In a cloud based setting we use computers managed by cloud providers to run code and store data. 

We are able to run code this way by using **virtual machines** on those computers. 

A virtual machine separates the CPU, memory, networking, and disk storage from other virtual machines on the same computer. 

By renting virtual machines on cloud computers, we can use the resources those computers provide without worrying about sharing information with other users also renting virtual machines.


#### Cloud Storage

Cloud providers offer ways to store data on the cloud easily. These services use computers and software that are specialized for storing data in a reliable way that can scale well.

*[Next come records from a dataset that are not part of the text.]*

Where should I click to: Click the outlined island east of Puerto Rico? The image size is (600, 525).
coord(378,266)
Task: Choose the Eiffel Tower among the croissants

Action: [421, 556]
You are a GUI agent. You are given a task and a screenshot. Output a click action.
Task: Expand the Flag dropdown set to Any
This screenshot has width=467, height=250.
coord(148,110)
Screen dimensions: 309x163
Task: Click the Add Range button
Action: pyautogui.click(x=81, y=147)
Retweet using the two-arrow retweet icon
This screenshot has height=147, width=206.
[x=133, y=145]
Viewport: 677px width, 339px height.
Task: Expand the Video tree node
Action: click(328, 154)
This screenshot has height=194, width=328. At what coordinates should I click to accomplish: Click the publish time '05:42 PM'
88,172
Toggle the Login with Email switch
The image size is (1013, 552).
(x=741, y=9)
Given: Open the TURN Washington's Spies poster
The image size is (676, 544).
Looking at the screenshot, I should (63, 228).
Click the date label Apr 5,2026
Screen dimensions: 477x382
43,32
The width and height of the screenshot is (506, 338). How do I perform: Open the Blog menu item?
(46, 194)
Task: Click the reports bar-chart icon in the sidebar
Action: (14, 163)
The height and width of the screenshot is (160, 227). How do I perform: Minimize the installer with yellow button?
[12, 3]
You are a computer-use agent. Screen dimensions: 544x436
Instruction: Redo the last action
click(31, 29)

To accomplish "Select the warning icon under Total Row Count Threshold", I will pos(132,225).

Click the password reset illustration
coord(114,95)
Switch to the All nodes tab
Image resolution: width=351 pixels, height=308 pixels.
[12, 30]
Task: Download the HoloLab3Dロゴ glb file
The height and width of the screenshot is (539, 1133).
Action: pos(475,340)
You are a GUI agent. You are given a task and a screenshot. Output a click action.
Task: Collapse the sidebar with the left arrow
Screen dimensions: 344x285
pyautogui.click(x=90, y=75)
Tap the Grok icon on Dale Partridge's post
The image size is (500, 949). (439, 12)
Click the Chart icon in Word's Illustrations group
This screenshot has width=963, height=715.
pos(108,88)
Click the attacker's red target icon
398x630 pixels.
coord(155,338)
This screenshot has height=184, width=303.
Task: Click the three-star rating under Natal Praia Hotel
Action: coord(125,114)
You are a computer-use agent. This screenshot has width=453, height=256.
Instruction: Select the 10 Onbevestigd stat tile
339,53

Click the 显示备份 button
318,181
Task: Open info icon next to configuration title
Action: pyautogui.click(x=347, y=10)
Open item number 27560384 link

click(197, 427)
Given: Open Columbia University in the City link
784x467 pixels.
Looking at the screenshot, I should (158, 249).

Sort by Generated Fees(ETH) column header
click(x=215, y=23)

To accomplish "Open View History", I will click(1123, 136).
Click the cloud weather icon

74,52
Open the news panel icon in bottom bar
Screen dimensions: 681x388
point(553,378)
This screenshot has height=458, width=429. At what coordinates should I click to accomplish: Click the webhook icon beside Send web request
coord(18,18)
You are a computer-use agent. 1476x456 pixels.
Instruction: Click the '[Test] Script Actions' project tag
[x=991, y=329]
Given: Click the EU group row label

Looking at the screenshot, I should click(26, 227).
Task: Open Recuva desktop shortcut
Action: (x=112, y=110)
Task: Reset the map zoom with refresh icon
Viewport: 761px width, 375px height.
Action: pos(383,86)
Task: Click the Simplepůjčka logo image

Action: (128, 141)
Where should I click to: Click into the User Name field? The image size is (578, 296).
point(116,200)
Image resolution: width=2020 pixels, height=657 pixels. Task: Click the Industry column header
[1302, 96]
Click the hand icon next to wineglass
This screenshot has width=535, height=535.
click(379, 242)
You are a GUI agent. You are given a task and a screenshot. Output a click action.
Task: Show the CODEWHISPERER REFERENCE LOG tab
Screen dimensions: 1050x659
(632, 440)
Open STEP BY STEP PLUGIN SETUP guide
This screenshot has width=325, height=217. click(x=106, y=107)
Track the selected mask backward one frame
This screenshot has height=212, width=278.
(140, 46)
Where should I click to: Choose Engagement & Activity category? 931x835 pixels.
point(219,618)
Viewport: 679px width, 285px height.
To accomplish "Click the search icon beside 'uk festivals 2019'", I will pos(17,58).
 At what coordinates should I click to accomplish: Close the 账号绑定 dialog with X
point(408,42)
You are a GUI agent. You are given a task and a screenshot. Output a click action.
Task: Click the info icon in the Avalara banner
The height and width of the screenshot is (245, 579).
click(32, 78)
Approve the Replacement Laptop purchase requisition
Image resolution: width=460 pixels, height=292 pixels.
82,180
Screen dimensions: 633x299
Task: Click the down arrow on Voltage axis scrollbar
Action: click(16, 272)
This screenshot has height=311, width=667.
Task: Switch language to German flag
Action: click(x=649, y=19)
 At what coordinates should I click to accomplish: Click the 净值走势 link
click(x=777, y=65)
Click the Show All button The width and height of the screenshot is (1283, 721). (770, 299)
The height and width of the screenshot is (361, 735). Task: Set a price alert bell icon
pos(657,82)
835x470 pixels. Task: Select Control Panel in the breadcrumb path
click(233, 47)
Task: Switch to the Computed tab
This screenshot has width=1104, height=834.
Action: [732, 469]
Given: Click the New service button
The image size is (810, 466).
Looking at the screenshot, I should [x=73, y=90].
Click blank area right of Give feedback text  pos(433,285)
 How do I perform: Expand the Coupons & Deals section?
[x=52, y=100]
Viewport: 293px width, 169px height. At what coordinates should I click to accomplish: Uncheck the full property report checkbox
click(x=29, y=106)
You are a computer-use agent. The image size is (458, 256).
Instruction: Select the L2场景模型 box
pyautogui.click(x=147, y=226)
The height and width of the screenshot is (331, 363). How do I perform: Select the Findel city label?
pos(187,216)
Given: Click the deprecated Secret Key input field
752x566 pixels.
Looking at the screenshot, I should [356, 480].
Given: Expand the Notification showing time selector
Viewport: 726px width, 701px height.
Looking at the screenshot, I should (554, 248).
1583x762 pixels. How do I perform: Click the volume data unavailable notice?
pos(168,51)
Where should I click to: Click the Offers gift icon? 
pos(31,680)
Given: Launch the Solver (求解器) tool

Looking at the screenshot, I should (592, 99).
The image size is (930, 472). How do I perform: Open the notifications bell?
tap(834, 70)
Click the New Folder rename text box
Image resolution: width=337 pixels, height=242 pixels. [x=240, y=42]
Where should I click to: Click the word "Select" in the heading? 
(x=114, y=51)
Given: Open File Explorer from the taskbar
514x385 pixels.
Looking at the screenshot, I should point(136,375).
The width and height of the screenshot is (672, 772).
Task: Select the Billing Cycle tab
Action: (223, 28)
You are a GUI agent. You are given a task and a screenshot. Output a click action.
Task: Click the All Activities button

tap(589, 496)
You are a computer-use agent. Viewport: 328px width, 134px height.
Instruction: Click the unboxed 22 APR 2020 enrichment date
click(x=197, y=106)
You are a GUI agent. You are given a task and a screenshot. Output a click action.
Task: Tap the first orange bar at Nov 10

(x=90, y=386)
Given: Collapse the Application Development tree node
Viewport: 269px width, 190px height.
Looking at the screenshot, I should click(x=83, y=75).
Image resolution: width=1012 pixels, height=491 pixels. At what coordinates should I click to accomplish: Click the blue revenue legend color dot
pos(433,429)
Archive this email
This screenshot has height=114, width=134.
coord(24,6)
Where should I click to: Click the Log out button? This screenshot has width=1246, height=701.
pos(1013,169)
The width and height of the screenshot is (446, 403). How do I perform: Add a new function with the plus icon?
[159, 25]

One type of storage offered by cloud providers is **object storage**, which can store any type of data including text, images, videos, and other binary data. Some examples of cloud object storage are:

* [Amazon Simple Storage Service (Amazon S3)](https://aws.amazon.com/s3/)
* Microsoft's [Azure Data Lake Storage Gen2 (ADLS Gen 2)](https://docs.microsoft.com/en-us/azure/storage/blobs/data-lake-storage-introduction)
* [Google Cloud Storage](https://cloud.google.com/storage)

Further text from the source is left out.